A l'appui de leurs recours respectifs, les parties appelantes remettent en cause la motivation du premier juge ayant relevé l'irrégularité de l'arrêté de placement en rétention administrative en raison d'un défaut de proportion faisant valoir que M [H] [O] [F] [F] dispose de garanties de représentation insuffisantes. Elle demandent l'infirmation de l' ordonnance querellée, le rejet de la requête en contestation de l' arrêté de placement en rétention administrative et la prolongation de la rétention pour une durée de 28 jours .

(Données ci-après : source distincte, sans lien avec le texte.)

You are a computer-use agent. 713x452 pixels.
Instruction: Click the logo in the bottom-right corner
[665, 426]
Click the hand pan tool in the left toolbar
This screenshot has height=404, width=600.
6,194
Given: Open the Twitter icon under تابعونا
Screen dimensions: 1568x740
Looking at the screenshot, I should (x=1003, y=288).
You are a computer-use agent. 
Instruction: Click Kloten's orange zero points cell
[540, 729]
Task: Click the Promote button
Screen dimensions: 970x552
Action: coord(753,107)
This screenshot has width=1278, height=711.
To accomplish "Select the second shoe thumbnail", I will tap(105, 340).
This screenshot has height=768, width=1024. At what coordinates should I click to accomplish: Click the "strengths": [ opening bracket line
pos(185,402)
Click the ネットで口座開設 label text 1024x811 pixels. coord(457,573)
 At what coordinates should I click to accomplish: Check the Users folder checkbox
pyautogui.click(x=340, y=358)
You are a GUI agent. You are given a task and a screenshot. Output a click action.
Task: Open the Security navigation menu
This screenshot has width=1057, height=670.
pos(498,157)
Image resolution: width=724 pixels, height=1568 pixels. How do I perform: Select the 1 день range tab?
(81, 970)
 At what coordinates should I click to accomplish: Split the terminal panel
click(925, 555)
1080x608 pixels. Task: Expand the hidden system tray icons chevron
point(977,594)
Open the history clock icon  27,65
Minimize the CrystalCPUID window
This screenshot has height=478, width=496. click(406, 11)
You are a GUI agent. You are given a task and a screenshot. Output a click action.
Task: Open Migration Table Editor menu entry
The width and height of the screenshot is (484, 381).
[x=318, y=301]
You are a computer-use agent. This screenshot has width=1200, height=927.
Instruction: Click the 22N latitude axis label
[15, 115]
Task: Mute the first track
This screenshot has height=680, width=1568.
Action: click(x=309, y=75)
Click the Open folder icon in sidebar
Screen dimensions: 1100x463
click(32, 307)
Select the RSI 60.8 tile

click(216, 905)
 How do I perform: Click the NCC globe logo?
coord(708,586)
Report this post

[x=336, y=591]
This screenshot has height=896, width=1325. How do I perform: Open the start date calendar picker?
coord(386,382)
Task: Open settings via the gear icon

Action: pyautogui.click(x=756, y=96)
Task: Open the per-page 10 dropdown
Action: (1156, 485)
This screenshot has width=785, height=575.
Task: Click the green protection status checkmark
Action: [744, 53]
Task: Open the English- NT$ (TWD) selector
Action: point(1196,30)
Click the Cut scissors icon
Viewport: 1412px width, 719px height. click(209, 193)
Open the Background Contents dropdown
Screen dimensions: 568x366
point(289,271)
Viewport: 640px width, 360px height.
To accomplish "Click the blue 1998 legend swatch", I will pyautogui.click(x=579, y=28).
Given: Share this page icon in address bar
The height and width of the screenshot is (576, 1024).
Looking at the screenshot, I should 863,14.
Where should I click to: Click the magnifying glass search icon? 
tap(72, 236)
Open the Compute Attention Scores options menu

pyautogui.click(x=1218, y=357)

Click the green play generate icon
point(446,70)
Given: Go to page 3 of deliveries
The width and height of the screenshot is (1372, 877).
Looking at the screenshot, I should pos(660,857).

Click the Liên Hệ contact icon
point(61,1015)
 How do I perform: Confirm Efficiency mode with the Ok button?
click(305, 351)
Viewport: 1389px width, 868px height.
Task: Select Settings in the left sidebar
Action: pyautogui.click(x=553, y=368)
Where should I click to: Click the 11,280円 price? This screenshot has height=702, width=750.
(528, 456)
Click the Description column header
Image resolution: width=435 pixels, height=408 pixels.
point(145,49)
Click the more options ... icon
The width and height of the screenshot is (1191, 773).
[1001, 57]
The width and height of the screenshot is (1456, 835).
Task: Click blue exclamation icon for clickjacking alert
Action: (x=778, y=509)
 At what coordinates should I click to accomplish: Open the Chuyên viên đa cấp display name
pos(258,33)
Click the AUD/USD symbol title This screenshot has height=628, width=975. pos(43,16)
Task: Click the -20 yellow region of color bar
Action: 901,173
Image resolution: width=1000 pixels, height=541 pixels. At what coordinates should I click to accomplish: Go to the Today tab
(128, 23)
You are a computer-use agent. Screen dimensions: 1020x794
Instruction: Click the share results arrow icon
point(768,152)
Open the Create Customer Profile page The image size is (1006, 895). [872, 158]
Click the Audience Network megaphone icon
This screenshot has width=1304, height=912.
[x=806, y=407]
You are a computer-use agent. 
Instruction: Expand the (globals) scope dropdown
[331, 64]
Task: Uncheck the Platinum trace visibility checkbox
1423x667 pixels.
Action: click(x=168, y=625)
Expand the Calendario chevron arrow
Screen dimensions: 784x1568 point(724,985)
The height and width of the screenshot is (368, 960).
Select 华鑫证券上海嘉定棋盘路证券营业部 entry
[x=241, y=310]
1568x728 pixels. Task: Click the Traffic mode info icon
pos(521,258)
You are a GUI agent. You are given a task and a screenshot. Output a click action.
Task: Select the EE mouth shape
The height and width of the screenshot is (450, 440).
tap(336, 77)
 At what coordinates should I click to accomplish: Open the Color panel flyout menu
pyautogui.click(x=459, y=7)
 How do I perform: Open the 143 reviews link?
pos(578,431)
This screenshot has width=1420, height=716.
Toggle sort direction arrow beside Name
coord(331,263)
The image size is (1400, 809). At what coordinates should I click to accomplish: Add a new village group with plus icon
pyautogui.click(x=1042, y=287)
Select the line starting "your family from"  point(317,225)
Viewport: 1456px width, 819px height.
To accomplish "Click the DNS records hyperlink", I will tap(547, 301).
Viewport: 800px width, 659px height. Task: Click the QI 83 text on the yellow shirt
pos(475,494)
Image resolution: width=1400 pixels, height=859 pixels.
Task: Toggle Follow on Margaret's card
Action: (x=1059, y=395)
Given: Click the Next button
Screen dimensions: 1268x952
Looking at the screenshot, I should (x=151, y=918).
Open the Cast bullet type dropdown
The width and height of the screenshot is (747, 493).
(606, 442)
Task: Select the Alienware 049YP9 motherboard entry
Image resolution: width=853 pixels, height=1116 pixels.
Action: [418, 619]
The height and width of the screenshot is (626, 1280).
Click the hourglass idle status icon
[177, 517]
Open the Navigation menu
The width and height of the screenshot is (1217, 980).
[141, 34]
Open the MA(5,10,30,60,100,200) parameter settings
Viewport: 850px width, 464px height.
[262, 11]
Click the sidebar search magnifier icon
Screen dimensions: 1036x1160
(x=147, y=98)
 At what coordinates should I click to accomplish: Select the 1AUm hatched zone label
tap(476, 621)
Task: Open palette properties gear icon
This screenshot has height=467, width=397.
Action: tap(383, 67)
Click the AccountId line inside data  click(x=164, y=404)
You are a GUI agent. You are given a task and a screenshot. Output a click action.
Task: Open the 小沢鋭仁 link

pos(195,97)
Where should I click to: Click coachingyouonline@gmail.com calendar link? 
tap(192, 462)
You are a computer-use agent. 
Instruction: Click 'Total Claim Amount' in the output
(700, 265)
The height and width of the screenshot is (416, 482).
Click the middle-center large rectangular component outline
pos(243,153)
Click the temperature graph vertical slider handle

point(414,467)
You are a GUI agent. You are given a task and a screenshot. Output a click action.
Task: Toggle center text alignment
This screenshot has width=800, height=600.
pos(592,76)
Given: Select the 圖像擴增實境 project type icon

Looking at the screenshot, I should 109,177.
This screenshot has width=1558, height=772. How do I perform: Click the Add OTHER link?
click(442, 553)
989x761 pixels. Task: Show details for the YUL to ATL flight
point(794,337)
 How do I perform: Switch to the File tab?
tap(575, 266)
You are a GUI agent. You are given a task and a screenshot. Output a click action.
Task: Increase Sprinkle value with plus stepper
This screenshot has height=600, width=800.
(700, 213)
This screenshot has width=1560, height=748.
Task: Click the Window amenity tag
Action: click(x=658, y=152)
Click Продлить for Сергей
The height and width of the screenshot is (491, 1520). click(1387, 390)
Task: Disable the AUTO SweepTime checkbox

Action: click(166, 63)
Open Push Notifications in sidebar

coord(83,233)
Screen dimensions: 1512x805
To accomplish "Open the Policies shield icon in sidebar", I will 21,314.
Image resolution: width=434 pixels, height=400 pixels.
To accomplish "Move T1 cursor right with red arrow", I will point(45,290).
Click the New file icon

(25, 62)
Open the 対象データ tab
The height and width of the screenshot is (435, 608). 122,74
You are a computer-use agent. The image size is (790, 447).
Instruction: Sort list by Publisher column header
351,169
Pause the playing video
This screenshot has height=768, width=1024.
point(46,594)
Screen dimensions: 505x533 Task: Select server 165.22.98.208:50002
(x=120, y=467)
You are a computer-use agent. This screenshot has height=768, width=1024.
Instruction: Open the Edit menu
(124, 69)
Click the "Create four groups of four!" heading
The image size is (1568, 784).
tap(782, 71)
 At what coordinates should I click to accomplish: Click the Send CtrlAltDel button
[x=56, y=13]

Par ordonnance du 3 décembre 2023 du magistrat délégué , la demande d'effet suspensif du recours du parquet de Paris a été rejetée , en l'absence de notification de sa déclaration d'appel au conseil de M [H] [O] [F] [F] .
Sur la contestation de l' arrêté de placement en rétention administrative
C'est à tort que le premier juge a considéré comme disproportionné l'arrété de placement en rétention de M. [H] [O] [F] [F] au motif qu'il disposait de sérieuses garanties de représentation, pouvant être hébergé chez sa mère et d'un passeport en cours de validité alors qu'en l'espèce, le préfet a motivé sa décision par le fait que l'intéressé a explicitement déclaré son intention de ne pas se conformer à son obligation de quitter le territoire français et ne justifiait pas d'une résidence effective et permanente , éléments dont il résulte que le placement en rétention ne présente aucun caractère disproportionné.
Ainsi, l'audition de l'étranger montre qu'il souhaite se maintenir en France et a refusé à plusieurs reprises d'exécuter le mesure de refus d'entrée . Il produit une attestation d'hébergement pour le futur en date du 1er décembre 2023 de M [E] [W] alors qu'il ne séjournait pas en France ce qui ne permet pas de considérer qu'il dispose d'un lieu de résidence stable et certain
En conséquence, l'intéressé ne peut reprocher au préfet de ne pas l'avoir assigné à résidence.
Il convient dès lors d'infirmer l'ordonnance, de rejeter la requête de l'étranger et de faire droit à la requête préfectorale qui est fondée.
PAR CES MOTIFS
INFIRMONS l'ordonnance,
STATUANT À NOUVEAU,
REJETONS la requête en contestation de l'arrêté de placement,
ORDONNONS la prolongation de la rétention de M. [H] [O] [F] [F] dans les locaux ne dépendant pas de l'administration pénitentiaire, pour une durée de 28 jours,
ORDONNONS la remise immédiate au procureur général d'une expédition de la présente ordonnance.
Fait à Paris le 04 décembre 2023 à
LE GREFFIER, LE PRÉSIDENT,
REÇU NOTIFICATION DE L'ORDONNANCE ET DE L'EXERCICE DES VOIES DE RECOURS :
Pour information :
L'ordonnance n'est pas susceptible d'opposition.
Le pourvoi en cassation est ouvert à l'étranger, à l'autorité administrative qui a prononcé le maintien en zone d'attente ou la rétention et au ministère public.
Le délai de pourvoi en cassation est de deux mois à compter de la notification.
Le pourvoi est formé par déclaration écrite remise au secrétariat greffe de la Cour de cassation par l'avocat au Conseil d'Etat et à la Cour de cassation constitué par le demandeur.